Denote the coordinate range by \(W = 2 \times 10^7\). First, fix a width \(B\) and split the region into vertical rectangular region of width \(B\). There will be about \(W/B\) sub-rectangles. Next, we visit the locations within each sub-rectangle, in order. Within a sub-rectangle, the locations are visited in

• ascending order of \(y\) within the odd-indexed sub-rectangles, and
• descending order of \(y\) within the even-indexed sub-rectangles.

Below is a conceptual figure. (\(x\) axis points right, and \(y\) axis points up.) Although not illustrated in the figure, do not forget that you need to come back from the final point to the first point.
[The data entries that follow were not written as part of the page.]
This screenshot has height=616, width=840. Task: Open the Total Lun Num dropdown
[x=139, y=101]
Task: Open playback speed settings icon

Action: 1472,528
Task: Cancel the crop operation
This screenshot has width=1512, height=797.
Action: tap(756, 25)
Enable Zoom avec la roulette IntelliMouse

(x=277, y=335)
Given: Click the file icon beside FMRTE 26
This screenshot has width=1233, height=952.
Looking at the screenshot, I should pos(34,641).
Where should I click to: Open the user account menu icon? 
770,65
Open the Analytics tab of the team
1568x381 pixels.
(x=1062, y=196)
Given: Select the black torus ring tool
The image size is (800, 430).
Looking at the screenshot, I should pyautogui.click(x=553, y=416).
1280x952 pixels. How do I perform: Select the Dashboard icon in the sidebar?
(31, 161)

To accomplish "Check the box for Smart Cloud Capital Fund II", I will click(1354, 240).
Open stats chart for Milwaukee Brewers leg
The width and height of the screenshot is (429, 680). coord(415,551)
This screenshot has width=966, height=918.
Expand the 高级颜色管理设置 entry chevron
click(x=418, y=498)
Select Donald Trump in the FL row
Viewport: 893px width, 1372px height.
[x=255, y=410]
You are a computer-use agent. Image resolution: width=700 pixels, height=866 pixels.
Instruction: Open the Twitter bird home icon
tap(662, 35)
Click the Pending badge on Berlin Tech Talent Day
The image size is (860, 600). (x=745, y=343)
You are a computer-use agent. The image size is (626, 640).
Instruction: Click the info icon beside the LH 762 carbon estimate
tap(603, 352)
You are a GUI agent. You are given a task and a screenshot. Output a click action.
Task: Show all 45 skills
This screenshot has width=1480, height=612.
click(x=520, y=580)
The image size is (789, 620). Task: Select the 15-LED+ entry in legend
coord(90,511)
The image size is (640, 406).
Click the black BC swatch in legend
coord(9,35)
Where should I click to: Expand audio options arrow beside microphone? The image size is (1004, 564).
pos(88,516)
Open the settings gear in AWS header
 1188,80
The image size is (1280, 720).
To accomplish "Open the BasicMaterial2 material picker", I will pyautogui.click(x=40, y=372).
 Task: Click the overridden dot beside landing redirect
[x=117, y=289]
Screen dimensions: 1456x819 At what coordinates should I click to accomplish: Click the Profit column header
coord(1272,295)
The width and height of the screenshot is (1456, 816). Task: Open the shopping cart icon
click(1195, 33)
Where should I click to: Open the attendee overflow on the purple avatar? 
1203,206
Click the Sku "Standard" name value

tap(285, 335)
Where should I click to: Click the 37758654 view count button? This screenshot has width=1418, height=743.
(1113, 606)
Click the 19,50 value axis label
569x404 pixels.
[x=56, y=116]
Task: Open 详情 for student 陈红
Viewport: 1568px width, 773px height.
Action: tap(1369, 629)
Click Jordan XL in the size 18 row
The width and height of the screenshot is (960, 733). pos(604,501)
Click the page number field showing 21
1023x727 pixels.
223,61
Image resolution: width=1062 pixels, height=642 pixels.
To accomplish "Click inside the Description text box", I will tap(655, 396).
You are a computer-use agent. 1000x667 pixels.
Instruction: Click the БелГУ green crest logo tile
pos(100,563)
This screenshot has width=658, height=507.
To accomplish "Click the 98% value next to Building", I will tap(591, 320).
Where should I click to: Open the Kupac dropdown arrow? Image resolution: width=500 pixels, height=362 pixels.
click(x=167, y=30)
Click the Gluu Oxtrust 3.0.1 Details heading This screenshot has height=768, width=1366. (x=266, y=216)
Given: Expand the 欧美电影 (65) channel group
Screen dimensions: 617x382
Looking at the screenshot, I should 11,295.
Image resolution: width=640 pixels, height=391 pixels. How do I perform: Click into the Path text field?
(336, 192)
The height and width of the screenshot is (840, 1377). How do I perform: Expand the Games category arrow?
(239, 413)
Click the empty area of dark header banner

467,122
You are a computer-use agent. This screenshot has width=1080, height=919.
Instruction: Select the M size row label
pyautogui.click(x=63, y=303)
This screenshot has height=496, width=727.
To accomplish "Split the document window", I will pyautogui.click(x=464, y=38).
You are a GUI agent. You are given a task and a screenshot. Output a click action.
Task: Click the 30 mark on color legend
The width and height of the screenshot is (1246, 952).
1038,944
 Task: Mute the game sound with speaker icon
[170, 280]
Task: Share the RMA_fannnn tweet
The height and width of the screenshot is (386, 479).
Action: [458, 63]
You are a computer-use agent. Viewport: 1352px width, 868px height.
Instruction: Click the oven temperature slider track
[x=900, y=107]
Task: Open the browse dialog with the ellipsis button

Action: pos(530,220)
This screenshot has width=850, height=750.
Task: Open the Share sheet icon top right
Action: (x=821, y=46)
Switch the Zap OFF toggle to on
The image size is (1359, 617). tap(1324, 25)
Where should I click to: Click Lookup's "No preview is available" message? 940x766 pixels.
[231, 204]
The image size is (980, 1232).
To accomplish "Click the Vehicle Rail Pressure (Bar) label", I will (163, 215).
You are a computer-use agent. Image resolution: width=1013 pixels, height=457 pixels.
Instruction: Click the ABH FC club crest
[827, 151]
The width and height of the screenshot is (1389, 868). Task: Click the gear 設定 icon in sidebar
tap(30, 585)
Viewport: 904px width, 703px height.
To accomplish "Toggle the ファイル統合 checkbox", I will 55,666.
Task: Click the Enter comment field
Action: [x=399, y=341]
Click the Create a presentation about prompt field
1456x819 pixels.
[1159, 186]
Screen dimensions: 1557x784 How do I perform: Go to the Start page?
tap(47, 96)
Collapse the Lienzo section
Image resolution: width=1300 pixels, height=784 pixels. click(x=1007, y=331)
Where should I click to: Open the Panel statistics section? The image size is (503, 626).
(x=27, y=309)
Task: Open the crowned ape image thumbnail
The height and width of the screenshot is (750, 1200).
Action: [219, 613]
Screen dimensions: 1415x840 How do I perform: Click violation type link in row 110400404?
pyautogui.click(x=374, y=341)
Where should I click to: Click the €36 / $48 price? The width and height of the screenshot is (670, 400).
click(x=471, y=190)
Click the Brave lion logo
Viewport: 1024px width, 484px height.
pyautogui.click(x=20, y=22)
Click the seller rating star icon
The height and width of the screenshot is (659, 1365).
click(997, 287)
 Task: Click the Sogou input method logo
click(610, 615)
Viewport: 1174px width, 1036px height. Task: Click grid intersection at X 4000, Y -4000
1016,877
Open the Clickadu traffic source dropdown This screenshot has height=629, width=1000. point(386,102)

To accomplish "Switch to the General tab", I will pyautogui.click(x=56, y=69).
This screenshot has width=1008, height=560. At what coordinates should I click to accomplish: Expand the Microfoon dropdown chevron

Let us consider the worst-case required time of a tour. It can be roughly estimated as follows:

• Vertical move within a sub-rectangle: at most \(W\) seconds within a sub-rectangle. With \(W/B\) sub-rectangle, the total is \(W^2/B\) seconds.
• Horizontal move within a sub-rectangle: at most \(N\) moves between locations can occur, with a horizontal move by at most \(B\) per move, for a total of \(NB\) seconds.
• Move between adjacent sub-rectangles: occurs about \(W/B\) times, with each costing \(2B\), for a total of \(2W\) seconds.
• Final move from the last to first location: moves at most \(2W\), so it costs \(2W\) seconds.
• Total: \(W^2 / B + NB + 4W\)

By AM-GM (arithmetic mean-geometric mean) inequality, it is optimal to take a value of about \(B = \frac{W}{\sqrt{N}}\), in which case the cost is about \(2 W \sqrt{N} + 4W\).
Under the constraints of the problem (\(N=6\times 10^4, W=2\times 10^7\)), we have \(2 W \sqrt{N} + 4W \simeq 9.87 \times 10^9\), which fits within\(10^{10}\) seconds. The complexity is \(\mathrm{O}(N \log N)\) originating from the sorting, which is fast enough.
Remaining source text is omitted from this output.